**YOUR TASK:** Present the records below as a numbered list, skipping any blank lines.

Item position entries
'''
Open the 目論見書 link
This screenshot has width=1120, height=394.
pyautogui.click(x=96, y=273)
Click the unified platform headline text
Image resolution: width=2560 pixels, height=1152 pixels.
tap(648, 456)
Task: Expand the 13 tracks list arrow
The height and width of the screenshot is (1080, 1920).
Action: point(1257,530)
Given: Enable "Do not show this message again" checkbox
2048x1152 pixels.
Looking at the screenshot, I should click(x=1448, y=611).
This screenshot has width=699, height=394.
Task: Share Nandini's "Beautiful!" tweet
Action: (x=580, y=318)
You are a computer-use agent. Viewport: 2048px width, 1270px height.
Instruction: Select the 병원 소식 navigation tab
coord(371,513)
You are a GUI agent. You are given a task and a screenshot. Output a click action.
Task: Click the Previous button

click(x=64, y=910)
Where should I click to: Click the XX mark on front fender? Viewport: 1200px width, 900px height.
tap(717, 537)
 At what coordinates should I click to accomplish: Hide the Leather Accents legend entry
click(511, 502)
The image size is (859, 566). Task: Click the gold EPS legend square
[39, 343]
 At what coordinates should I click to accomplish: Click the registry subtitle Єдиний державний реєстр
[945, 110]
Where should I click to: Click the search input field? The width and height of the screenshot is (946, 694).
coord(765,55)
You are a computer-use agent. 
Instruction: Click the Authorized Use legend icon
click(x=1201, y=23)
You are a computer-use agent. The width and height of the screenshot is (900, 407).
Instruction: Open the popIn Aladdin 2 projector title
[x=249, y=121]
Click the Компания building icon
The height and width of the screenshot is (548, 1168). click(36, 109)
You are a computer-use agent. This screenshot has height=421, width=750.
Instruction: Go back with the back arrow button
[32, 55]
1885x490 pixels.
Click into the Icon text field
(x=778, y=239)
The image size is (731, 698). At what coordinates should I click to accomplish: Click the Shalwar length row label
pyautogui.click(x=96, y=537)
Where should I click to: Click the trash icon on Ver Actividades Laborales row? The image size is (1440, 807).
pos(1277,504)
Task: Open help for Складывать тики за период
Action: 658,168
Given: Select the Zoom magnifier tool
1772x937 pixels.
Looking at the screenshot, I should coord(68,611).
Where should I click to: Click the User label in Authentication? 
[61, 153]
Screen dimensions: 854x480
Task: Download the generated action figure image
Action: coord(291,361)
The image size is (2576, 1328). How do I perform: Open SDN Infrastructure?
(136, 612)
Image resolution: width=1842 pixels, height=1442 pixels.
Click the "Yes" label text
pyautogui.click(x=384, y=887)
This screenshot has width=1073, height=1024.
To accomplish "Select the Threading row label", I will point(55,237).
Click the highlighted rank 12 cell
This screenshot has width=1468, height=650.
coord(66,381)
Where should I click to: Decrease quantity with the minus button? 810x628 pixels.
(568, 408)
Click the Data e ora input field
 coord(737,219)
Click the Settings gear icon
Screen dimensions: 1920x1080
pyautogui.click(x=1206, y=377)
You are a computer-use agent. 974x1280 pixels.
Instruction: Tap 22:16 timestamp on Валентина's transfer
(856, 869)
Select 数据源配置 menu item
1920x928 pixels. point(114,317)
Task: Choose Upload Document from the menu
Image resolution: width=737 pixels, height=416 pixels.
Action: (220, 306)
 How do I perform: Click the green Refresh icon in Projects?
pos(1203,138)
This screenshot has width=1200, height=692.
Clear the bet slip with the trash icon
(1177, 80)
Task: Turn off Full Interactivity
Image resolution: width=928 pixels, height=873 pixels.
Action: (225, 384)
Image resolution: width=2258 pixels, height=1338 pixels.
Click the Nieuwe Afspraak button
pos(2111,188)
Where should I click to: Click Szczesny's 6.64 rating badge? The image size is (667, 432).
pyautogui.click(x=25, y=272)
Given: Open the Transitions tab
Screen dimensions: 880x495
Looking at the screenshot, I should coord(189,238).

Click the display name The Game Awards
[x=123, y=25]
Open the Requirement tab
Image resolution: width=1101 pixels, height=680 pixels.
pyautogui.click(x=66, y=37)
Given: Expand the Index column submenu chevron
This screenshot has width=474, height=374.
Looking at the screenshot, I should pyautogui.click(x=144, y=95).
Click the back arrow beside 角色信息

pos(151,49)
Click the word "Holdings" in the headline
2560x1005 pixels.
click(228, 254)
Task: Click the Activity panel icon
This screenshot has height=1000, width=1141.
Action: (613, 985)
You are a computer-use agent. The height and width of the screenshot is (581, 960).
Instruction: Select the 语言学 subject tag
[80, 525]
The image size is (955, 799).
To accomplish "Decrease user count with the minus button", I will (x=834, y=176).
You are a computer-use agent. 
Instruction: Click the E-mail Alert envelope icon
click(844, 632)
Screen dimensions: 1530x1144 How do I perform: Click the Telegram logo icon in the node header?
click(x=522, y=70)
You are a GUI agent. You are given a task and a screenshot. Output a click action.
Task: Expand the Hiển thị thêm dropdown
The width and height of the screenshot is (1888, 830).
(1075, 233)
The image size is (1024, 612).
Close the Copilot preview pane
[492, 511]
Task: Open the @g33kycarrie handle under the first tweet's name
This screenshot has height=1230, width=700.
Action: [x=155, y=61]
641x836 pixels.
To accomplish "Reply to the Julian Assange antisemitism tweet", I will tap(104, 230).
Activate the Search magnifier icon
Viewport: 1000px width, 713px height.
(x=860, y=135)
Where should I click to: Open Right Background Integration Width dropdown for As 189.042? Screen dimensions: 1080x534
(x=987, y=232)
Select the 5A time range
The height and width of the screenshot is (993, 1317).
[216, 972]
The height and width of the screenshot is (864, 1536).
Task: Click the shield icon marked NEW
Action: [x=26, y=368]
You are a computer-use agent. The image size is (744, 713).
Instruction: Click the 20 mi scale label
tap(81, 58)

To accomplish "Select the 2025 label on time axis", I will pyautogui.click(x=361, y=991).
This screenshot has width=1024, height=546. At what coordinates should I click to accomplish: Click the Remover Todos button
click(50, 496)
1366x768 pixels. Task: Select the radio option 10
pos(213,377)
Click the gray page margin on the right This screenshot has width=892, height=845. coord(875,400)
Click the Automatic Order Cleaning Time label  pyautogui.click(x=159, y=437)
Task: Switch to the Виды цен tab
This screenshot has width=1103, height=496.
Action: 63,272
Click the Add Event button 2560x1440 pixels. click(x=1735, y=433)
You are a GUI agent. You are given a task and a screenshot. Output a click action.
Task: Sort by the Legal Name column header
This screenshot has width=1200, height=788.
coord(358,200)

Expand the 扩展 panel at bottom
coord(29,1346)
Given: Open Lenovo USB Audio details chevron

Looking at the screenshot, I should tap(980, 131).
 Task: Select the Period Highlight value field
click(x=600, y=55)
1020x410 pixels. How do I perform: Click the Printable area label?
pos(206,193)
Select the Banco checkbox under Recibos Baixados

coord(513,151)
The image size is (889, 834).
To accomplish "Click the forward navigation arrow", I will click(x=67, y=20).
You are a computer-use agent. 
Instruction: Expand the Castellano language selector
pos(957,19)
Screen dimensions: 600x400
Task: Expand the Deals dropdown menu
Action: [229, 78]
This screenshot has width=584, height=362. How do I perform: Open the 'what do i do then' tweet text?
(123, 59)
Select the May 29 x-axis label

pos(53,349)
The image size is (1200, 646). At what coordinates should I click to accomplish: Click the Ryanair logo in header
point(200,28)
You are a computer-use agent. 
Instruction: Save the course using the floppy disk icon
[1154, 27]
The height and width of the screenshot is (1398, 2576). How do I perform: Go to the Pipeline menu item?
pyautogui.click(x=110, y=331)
'''
**FINISHED EXERCISE:**
1. Open the 目論見書 link
2. This screenshot has width=1120, height=394.
3. pyautogui.click(x=96, y=273)
4. Click the unified platform headline text
5. Image resolution: width=2560 pixels, height=1152 pixels.
6. tap(648, 456)
7. Task: Expand the 13 tracks list arrow
8. The height and width of the screenshot is (1080, 1920).
9. Action: point(1257,530)
10. Given: Enable "Do not show this message again" checkbox
11. 2048x1152 pixels.
12. Looking at the screenshot, I should click(x=1448, y=611).
13. This screenshot has width=699, height=394.
14. Task: Share Nandini's "Beautiful!" tweet
15. Action: (x=580, y=318)
16. You are a computer-use agent. Viewport: 2048px width, 1270px height.
17. Instruction: Select the 병원 소식 navigation tab
18. coord(371,513)
19. You are a GUI agent. You are given a task and a screenshot. Output a click action.
20. Task: Click the Previous button
21. click(x=64, y=910)
22. Where should I click to: Click the XX mark on front fender? Viewport: 1200px width, 900px height.
23. tap(717, 537)
24.  At what coordinates should I click to accomplish: Hide the Leather Accents legend entry
25. click(511, 502)
26. The image size is (859, 566). Task: Click the gold EPS legend square
27. [39, 343]
28.  At what coordinates should I click to accomplish: Click the registry subtitle Єдиний державний реєстр
29. [945, 110]
30. Where should I click to: Click the search input field? The width and height of the screenshot is (946, 694).
31. coord(765,55)
32. You are a computer-use agent. 
33. Instruction: Click the Authorized Use legend icon
34. click(x=1201, y=23)
35. You are a computer-use agent. The width and height of the screenshot is (900, 407).
36. Instruction: Open the popIn Aladdin 2 projector title
37. [x=249, y=121]
38. Click the Компания building icon
39. The height and width of the screenshot is (548, 1168). click(36, 109)
40. You are a computer-use agent. This screenshot has height=421, width=750.
41. Instruction: Go back with the back arrow button
42. [32, 55]
43. 1885x490 pixels.
44. Click into the Icon text field
45. (x=778, y=239)
46. The image size is (731, 698). At what coordinates should I click to accomplish: Click the Shalwar length row label
47. pyautogui.click(x=96, y=537)
48. Where should I click to: Click the trash icon on Ver Actividades Laborales row? The image size is (1440, 807).
49. pos(1277,504)
50. Task: Open help for Складывать тики за период
51. Action: 658,168
52. Given: Select the Zoom magnifier tool
53. 1772x937 pixels.
54. Looking at the screenshot, I should coord(68,611).
55. Where should I click to: Click the User label in Authentication? 
56. [61, 153]
57. Screen dimensions: 854x480
58. Task: Download the generated action figure image
59. Action: coord(291,361)
60. The image size is (2576, 1328). How do I perform: Open SDN Infrastructure?
61. (136, 612)
62. Image resolution: width=1842 pixels, height=1442 pixels.
63. Click the "Yes" label text
64. pyautogui.click(x=384, y=887)
65. This screenshot has width=1073, height=1024.
66. To accomplish "Select the Threading row label", I will point(55,237).
67. Click the highlighted rank 12 cell
68. This screenshot has width=1468, height=650.
69. coord(66,381)
70. Where should I click to: Decrease quantity with the minus button? 810x628 pixels.
71. (568, 408)
72. Click the Data e ora input field
73.  coord(737,219)
74. Click the Settings gear icon
75. Screen dimensions: 1920x1080
76. pyautogui.click(x=1206, y=377)
77. You are a computer-use agent. 974x1280 pixels.
78. Instruction: Tap 22:16 timestamp on Валентина's transfer
79. (856, 869)
80. Select 数据源配置 menu item
81. 1920x928 pixels. point(114,317)
82. Task: Choose Upload Document from the menu
83. Image resolution: width=737 pixels, height=416 pixels.
84. Action: (220, 306)
85.  How do I perform: Click the green Refresh icon in Projects?
86. pos(1203,138)
87. This screenshot has width=1200, height=692.
88. Clear the bet slip with the trash icon
89. (1177, 80)
90. Task: Turn off Full Interactivity
91. Image resolution: width=928 pixels, height=873 pixels.
92. Action: (225, 384)
93. Image resolution: width=2258 pixels, height=1338 pixels.
94. Click the Nieuwe Afspraak button
95. pos(2111,188)
96. Where should I click to: Click Szczesny's 6.64 rating badge? The image size is (667, 432).
97. pyautogui.click(x=25, y=272)
98. Given: Open the Transitions tab
99. Screen dimensions: 880x495
100. Looking at the screenshot, I should coord(189,238).
101. Click the display name The Game Awards
102. [x=123, y=25]
103. Open the Requirement tab
104. Image resolution: width=1101 pixels, height=680 pixels.
105. pyautogui.click(x=66, y=37)
106. Given: Expand the Index column submenu chevron
107. This screenshot has width=474, height=374.
108. Looking at the screenshot, I should pyautogui.click(x=144, y=95).
109. Click the back arrow beside 角色信息
110. pos(151,49)
111. Click the word "Holdings" in the headline
112. 2560x1005 pixels.
113. click(228, 254)
114. Task: Click the Activity panel icon
115. This screenshot has height=1000, width=1141.
116. Action: (613, 985)
117. You are a computer-use agent. The height and width of the screenshot is (581, 960).
118. Instruction: Select the 语言学 subject tag
119. [80, 525]
120. The image size is (955, 799).
121. To accomplish "Decrease user count with the minus button", I will (x=834, y=176).
122. You are a computer-use agent. 
123. Instruction: Click the E-mail Alert envelope icon
124. click(844, 632)
125. Screen dimensions: 1530x1144 How do I perform: Click the Telegram logo icon in the node header?
126. click(x=522, y=70)
127. You are a GUI agent. You are given a task and a screenshot. Output a click action.
128. Task: Expand the Hiển thị thêm dropdown
129. The width and height of the screenshot is (1888, 830).
130. (1075, 233)
131. The image size is (1024, 612).
132. Close the Copilot preview pane
133. [492, 511]
134. Task: Open the @g33kycarrie handle under the first tweet's name
135. This screenshot has height=1230, width=700.
136. Action: [x=155, y=61]
137. 641x836 pixels.
138. To accomplish "Reply to the Julian Assange antisemitism tweet", I will tap(104, 230).
139. Activate the Search magnifier icon
140. Viewport: 1000px width, 713px height.
141. (x=860, y=135)
142. Where should I click to: Open Right Background Integration Width dropdown for As 189.042? Screen dimensions: 1080x534
143. (x=987, y=232)
144. Select the 5A time range
145. The height and width of the screenshot is (993, 1317).
146. [216, 972]
147. The height and width of the screenshot is (864, 1536).
148. Task: Click the shield icon marked NEW
149. Action: [x=26, y=368]
150. You are a computer-use agent. The image size is (744, 713).
151. Instruction: Click the 20 mi scale label
152. tap(81, 58)
153. To accomplish "Select the 2025 label on time axis", I will pyautogui.click(x=361, y=991).
154. This screenshot has width=1024, height=546. At what coordinates should I click to accomplish: Click the Remover Todos button
155. click(50, 496)
156. 1366x768 pixels. Task: Select the radio option 10
157. pos(213,377)
158. Click the gray page margin on the right This screenshot has width=892, height=845. coord(875,400)
159. Click the Automatic Order Cleaning Time label  pyautogui.click(x=159, y=437)
160. Task: Switch to the Виды цен tab
161. This screenshot has width=1103, height=496.
162. Action: 63,272
163. Click the Add Event button 2560x1440 pixels. click(x=1735, y=433)
164. You are a GUI agent. You are given a task and a screenshot. Output a click action.
165. Task: Sort by the Legal Name column header
166. This screenshot has width=1200, height=788.
167. coord(358,200)
168. Expand the 扩展 panel at bottom
169. coord(29,1346)
170. Given: Open Lenovo USB Audio details chevron
171. Looking at the screenshot, I should tap(980, 131).
172.  Task: Select the Period Highlight value field
173. click(x=600, y=55)
174. 1020x410 pixels. How do I perform: Click the Printable area label?
175. pos(206,193)
176. Select the Banco checkbox under Recibos Baixados
177. coord(513,151)
178. The image size is (889, 834).
179. To accomplish "Click the forward navigation arrow", I will click(x=67, y=20).
180. You are a computer-use agent. 
181. Instruction: Expand the Castellano language selector
182. pos(957,19)
183. Screen dimensions: 600x400
184. Task: Expand the Deals dropdown menu
185. Action: [229, 78]
186. This screenshot has width=584, height=362. How do I perform: Open the 'what do i do then' tweet text?
187. (123, 59)
188. Select the May 29 x-axis label
189. pos(53,349)
190. The image size is (1200, 646). At what coordinates should I click to accomplish: Click the Ryanair logo in header
191. point(200,28)
192. You are a computer-use agent. 
193. Instruction: Save the course using the floppy disk icon
194. [1154, 27]
195. The height and width of the screenshot is (1398, 2576). How do I perform: Go to the Pipeline menu item?
196. pyautogui.click(x=110, y=331)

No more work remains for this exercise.